Esvaziamento da Secretaria Especial começou com a transferência do Coaf e da Escola Fazendária

A administração Bolsonaro começou a mexer com os servidores públicos. O Diário Oficial da União traz hoje as primeiras alterações do quadro e vai alterar a estrutura do órgão arrecadador da União, a Secretaria Especial da Receita Federal do Brasil. A respeitada Escola Fazendária (Esaf), por exemplo, será incorporada à Escola Nacional de Administração Pública.

O esvaziamento, segundo os servidores, começou também com a transferência do Coaf para o Ministério da Justiça e da Segurança Pública. A Medida Provisória que altera a vinculação já está em vigor. Durante a campanha, o então pré-candidato Jair Bolsonaro (PSL) já tinha anunciado que o trabalho de fiscal tributário estaria com os dias contados.

O desmanche na Receita Federal é a ponta de um grande projeto que inclui extinguir 15 mil dos 23 mil cargos comissionados na estrutura federal.

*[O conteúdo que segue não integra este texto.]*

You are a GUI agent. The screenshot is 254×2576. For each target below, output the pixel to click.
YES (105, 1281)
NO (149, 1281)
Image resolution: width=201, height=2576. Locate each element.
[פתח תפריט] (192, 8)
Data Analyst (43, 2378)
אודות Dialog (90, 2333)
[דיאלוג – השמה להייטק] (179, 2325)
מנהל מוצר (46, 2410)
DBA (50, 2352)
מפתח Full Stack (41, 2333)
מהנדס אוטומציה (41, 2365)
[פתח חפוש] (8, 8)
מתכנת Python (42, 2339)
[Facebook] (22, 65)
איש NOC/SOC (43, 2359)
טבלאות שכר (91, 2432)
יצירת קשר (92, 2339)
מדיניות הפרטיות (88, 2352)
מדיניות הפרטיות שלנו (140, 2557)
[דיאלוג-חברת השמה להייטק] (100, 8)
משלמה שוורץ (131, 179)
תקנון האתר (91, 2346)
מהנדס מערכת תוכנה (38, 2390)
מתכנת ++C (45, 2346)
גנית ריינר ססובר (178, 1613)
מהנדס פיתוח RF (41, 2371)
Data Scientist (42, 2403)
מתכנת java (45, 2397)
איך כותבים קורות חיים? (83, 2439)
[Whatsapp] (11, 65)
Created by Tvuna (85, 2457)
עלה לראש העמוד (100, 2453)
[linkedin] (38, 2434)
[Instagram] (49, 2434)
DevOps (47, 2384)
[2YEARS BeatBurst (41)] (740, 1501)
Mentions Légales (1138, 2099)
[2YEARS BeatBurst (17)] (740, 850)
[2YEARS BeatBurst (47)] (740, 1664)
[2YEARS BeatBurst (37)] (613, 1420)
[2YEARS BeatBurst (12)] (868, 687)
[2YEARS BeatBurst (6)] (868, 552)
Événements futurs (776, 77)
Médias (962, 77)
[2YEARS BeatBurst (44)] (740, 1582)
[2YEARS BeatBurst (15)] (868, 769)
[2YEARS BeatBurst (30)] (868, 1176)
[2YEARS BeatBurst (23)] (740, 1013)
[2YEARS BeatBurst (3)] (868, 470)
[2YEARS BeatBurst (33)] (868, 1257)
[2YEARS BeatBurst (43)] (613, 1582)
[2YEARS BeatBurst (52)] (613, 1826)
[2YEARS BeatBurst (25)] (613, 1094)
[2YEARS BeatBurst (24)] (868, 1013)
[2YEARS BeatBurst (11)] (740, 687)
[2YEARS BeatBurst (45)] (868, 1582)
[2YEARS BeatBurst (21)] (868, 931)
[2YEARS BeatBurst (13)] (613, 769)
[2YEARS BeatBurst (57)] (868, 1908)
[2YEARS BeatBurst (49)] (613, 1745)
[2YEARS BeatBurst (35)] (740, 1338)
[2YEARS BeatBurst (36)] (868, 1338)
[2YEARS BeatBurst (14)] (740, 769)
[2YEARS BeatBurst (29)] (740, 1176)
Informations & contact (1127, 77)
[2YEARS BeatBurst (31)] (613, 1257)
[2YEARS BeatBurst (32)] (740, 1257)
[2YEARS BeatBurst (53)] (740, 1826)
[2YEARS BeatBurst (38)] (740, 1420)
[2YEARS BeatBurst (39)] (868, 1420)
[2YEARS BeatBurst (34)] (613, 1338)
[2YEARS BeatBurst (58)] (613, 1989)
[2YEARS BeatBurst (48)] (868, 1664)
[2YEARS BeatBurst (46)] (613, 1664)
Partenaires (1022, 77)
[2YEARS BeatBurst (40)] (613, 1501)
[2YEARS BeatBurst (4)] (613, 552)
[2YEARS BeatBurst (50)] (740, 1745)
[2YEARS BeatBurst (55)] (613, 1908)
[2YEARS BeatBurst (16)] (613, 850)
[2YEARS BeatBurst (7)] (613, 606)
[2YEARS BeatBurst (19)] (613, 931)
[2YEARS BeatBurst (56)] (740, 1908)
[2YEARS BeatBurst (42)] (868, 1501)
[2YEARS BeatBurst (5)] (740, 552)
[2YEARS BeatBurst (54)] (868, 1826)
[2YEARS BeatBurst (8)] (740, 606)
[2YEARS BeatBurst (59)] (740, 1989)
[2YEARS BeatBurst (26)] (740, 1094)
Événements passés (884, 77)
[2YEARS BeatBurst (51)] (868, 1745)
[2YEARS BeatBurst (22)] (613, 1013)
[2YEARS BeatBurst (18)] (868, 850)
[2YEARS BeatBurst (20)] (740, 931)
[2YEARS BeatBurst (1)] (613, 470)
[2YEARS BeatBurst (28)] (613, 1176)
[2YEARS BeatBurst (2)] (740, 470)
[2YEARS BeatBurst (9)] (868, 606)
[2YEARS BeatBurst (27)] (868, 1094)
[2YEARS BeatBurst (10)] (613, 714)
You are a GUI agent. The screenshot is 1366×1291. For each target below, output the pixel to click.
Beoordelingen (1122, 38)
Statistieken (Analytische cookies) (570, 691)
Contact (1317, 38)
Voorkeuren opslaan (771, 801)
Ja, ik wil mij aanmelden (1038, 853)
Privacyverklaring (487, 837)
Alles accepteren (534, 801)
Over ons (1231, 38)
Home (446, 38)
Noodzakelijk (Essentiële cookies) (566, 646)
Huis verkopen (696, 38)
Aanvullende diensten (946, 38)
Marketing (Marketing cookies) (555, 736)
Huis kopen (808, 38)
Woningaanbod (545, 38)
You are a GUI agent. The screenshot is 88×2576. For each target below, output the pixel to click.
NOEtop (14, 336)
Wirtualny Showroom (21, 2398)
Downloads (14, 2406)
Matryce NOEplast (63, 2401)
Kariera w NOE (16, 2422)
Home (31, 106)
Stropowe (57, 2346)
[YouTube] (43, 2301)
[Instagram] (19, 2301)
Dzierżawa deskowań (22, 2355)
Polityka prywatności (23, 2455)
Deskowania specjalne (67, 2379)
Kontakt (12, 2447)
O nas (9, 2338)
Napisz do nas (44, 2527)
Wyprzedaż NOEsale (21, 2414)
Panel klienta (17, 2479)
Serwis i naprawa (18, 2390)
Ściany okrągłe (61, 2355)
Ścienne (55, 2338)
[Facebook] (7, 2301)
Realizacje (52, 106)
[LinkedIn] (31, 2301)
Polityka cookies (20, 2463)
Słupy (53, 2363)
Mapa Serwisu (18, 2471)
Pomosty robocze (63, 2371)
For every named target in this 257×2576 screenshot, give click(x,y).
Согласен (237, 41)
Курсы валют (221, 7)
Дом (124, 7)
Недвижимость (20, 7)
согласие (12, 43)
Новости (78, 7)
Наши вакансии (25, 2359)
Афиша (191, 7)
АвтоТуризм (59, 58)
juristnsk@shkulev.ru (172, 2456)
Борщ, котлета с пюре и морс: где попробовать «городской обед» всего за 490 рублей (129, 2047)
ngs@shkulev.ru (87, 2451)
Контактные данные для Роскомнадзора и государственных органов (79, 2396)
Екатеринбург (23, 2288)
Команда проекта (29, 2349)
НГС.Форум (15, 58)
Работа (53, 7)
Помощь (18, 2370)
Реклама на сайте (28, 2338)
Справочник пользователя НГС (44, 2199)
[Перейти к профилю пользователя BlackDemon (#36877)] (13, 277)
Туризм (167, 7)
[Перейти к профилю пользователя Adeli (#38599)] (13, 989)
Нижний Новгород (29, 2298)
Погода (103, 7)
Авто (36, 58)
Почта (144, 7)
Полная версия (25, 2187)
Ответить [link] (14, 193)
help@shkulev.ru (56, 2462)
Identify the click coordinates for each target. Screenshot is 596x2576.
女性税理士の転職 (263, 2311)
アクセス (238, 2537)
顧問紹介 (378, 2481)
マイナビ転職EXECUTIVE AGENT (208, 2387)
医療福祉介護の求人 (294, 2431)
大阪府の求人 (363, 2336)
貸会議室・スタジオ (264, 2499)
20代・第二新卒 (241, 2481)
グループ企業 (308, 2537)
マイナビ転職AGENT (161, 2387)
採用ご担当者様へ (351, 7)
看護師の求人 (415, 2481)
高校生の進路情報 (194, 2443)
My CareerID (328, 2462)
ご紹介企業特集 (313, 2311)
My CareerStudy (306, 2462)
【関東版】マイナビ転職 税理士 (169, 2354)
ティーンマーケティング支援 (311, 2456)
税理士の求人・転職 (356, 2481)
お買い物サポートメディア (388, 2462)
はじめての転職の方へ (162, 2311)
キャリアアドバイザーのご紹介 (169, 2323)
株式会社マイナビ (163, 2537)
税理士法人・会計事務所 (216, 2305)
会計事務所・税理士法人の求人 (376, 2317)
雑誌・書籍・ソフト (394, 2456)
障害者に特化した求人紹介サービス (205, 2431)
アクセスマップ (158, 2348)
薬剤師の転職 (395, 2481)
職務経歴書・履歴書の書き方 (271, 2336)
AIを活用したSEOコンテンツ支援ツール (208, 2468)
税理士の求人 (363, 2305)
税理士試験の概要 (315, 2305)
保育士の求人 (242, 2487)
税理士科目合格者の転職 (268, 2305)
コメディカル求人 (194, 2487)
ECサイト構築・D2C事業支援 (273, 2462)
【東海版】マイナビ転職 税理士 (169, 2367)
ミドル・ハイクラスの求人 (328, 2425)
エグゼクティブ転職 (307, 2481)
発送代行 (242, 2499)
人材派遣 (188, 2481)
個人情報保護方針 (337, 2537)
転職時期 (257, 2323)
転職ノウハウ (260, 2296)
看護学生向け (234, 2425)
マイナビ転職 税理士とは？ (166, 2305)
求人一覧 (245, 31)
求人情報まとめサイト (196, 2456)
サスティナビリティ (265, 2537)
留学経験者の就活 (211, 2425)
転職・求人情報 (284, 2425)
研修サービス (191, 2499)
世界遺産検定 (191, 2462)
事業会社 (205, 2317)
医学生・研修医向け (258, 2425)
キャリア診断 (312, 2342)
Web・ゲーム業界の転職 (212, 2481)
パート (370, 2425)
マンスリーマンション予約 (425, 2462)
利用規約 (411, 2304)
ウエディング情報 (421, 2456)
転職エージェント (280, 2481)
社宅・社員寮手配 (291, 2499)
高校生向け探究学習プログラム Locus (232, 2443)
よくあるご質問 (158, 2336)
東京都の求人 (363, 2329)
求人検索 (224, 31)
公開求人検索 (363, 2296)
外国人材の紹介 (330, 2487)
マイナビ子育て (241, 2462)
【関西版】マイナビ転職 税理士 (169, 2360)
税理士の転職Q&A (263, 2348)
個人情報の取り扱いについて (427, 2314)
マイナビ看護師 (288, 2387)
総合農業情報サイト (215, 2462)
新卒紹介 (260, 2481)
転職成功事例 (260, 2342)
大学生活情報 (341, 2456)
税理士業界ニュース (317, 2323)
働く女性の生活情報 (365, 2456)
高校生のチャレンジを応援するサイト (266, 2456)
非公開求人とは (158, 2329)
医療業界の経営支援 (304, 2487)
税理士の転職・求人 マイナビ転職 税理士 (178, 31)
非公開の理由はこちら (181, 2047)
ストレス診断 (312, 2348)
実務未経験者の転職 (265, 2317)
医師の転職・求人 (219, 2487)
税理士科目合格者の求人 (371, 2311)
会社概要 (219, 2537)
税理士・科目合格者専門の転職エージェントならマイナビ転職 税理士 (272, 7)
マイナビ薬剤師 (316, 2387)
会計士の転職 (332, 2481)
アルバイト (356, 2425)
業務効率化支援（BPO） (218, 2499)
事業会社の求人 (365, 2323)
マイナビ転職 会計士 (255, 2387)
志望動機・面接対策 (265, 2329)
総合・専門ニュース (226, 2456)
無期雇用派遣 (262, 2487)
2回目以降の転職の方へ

E cortar de 50 mil a 60 mil gratificações de servidores efetivos que ocupam cargos de chefia.

Na esteira dos cortes, o novo governo inova ao permitir a nomeação de pessoas fora da carreira para cargos importantes. Na publicação que redefine as atribuições da Receita, o artigo 14 autoriza o Executivo a “proceder à transformação, sem aumento de despesa, dos cargos em comissão e das funções de confiança existentes” na Secretaria especial que está subordinada agora ao Ministério da Economia. Situação semelhante está ocorrendo no Itamaraty.

Para os funcionários da Receita, o órgão passará a ser apenas de fiscalização e arrecadação. Não deverá fazer política tributária e nem aduaneira. O segundo passo seria a instituição de um imposto único com cobrança feita pelos bancos.